Aus unserer Sicht sehr gut. Sportlich ist das Niveau in den letzten Jahren stark angestiegen und auch die Zuschauer-Resonanz ist gerade auch bei den Finalspielen hervorragend. Das Turnier wird von den beteiligten Vereinen sehr gut angenommen. Organisatorisch funktioniert die Zusammenarbeit mit der Metropolregion nahezu perfekt, die Zusammenarbeit ist ganz hervorragend.

 

 

Wie wichtig ist es, sich auch in der Halle auf höchstem Niveau mit der regionalen Konkurrenz zu messen?

 

Gerade für die Entwicklung junger Talente ist ein gut besetztes Hallenturnier von großer Bedeutung, weil Technik und Zweikampfverhalten im Vordergrund stehen.

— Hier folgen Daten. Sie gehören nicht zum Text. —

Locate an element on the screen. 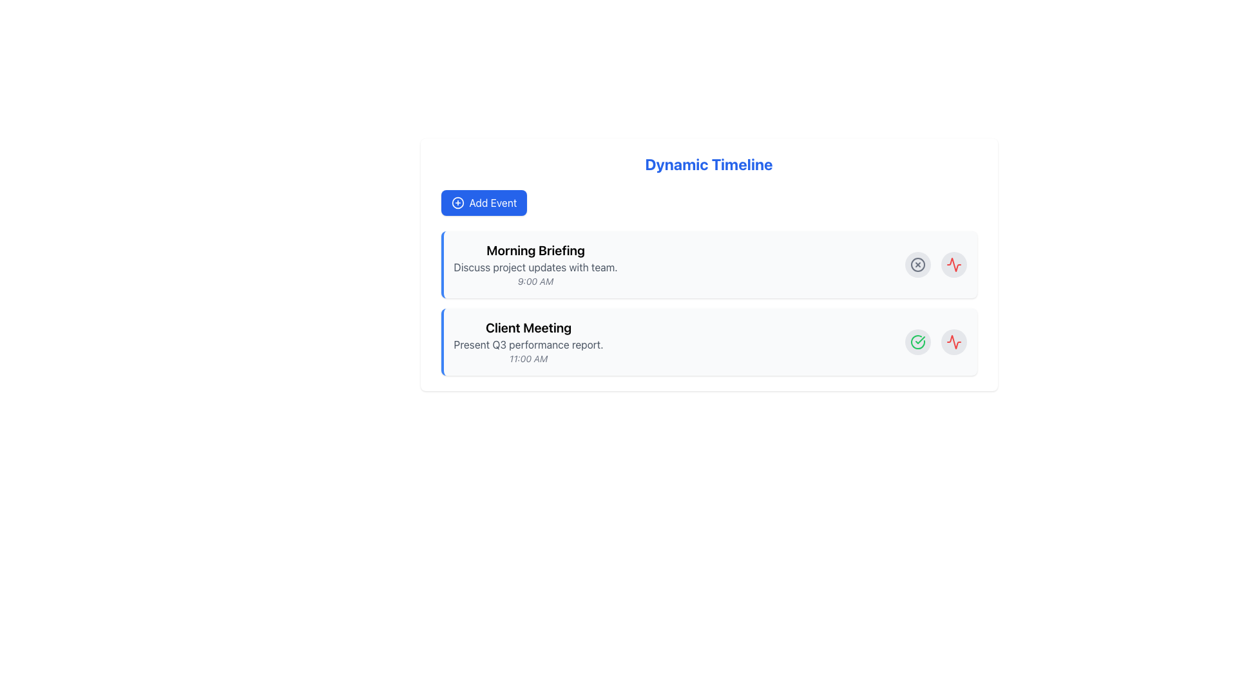 The image size is (1237, 696). the second event item in the timeline, which displays the title, description, and time of the event, located under the 'Dynamic Timeline' section is located at coordinates (528, 341).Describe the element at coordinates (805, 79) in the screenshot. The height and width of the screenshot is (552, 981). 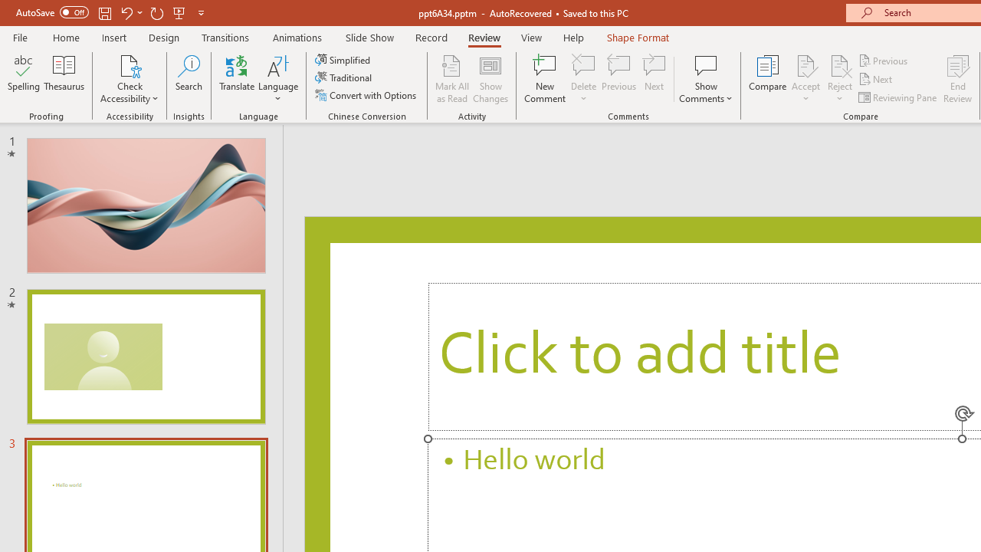
I see `'Accept'` at that location.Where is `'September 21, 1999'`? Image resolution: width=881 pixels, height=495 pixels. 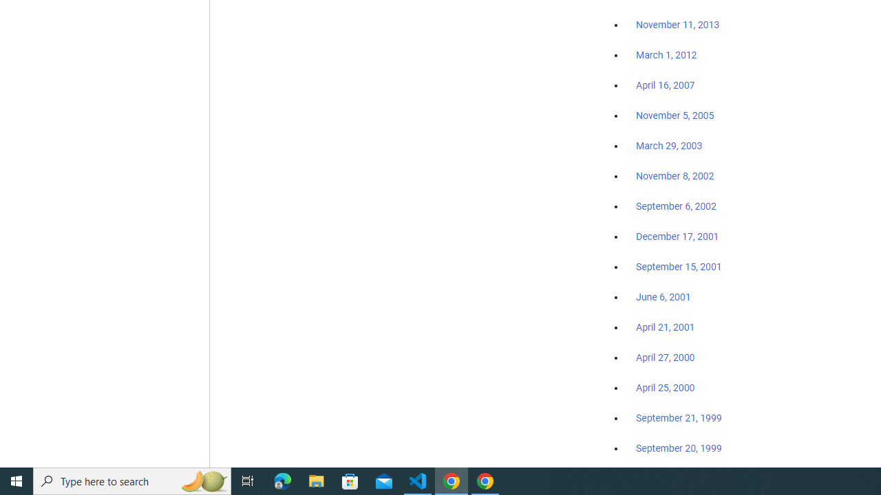 'September 21, 1999' is located at coordinates (679, 418).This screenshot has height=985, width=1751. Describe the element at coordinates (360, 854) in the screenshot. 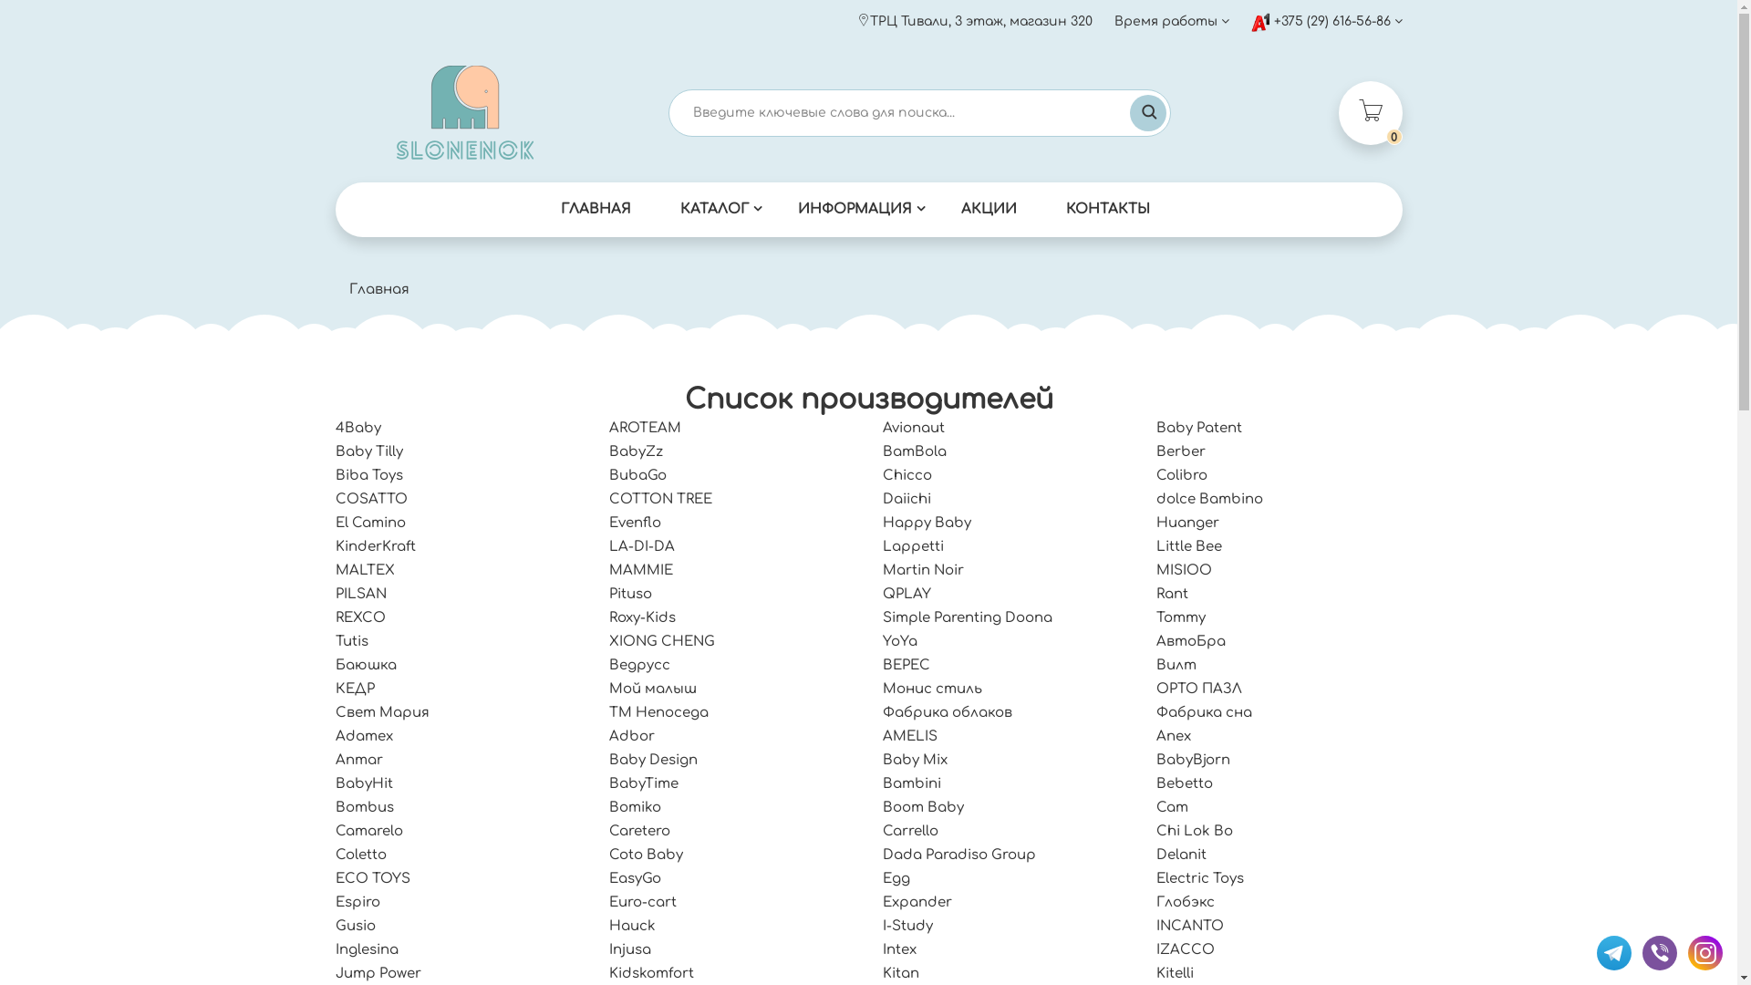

Auf diese Eigenschaften kommt es ja auch im Profi- und Amateurfußball an.

 

Auch in der Nachwuchsarbeit ist Ihre Konkurrenz groß. Viele bekannte Vereine in der Metropolregion legen einen besonderen Schwerpunkt auf ihre Leistungszentren. Wie kämpfen Sie um die Talente, die es braucht, um in der A-Junioren Regionalliga mitzuhalten?

 

Zunächst ist es uns wichtig, dass wir unsere eigenen Talente sehr gut ausbilden und möglichst auf das hohe Niveau in der A-Junioren Regionalliga vorbereiten. Zusätzlich schauen wir natürlich nach Spielern, die von den Leistungszentren vor allem in Mainz, Kaiserslautern und Sandhausen nicht übernommen werden. Hier konnten wir schon oft die betreffenden Jungs mit den guten Perspektiven in unserem Verein überzeugen.

 

Hat sich die Leistungsdichte der Jugendspieler durch den stärkeren Fokus auf die Ausbildung merklich erhöht?

 

Die Ausbildung von jungen Fußballern steht bei uns, wie bei vielen anderen Vereinen auch, absolut im Vordergrund. Wir setzen hierbei qualifizierte Trainer ein, die meist aus der nahen Umgebung von Worms kommen. Dadurch erreichen wir, dass die Leistunsgsdichte größer wird und wir über einen entsprechend großen Pool von Talenten verfügen.

 

Andrew Wooten spielte bis 2009 bei der Wormatia. Inzwischen ist er Bundesliga- und amerikanischer Nationalspieler. Sind solche Sprünge auch heute noch möglich, wo so viele Scouts die Talente schon sehr früh zu großen Vereinen locken?

 

Zunächst muß ich sagen, dass wir unheimlich stolz auf Andrews Entwicklung sind. Er hat ja fast seine ganze Jugendzeit bei uns verbracht und ich denke, wir haben hier auch einen großen Teil zu seinem Erfolg beigetragen. Allerdings ist ein solcher Sprung heutzutage doch eher die Ausnahme, dennoch halte ich es immer wieder für möglich. Es hat sich in manchen Fällen auch gezeigt, dass eine Ausbildung ohne den großen Druck, der in den Leistungszentren existiert, durchaus geeignet ist, um eine Profikarriere zu ermöglichen.

 

Ihr Tagesgeschäft ist es vermutlich eher, Spieler für die eigene Herrenmannschaft in der Regionalliga Südwest vorzubereiten. Wie gut gelingt es Ihnen, Eigengewächse einzubauen?

 

Ja, darauf liegt sicher unser Hauptaugenmerk. Gerade in den letzten Jahren ist es uns ausgesprochen gut gelungen, Eigengewächse in unserer Ersten, aber auch in unserer U23 zu integrieren. Beste Beispiele sind aktuell Sandro Löchelt, Sebastian Schmitt und Fabio Schmidt. Und wir sind sehr zuversichtlich, dass es auf diesem Weg weitergehen wird, zumal die Zusammenarbeit mit unserem Trainerteam der ersten Mannschaft, Steven Jones, Max Mehring und Mario Cuc, sehr eng und vertrauensvoll ist.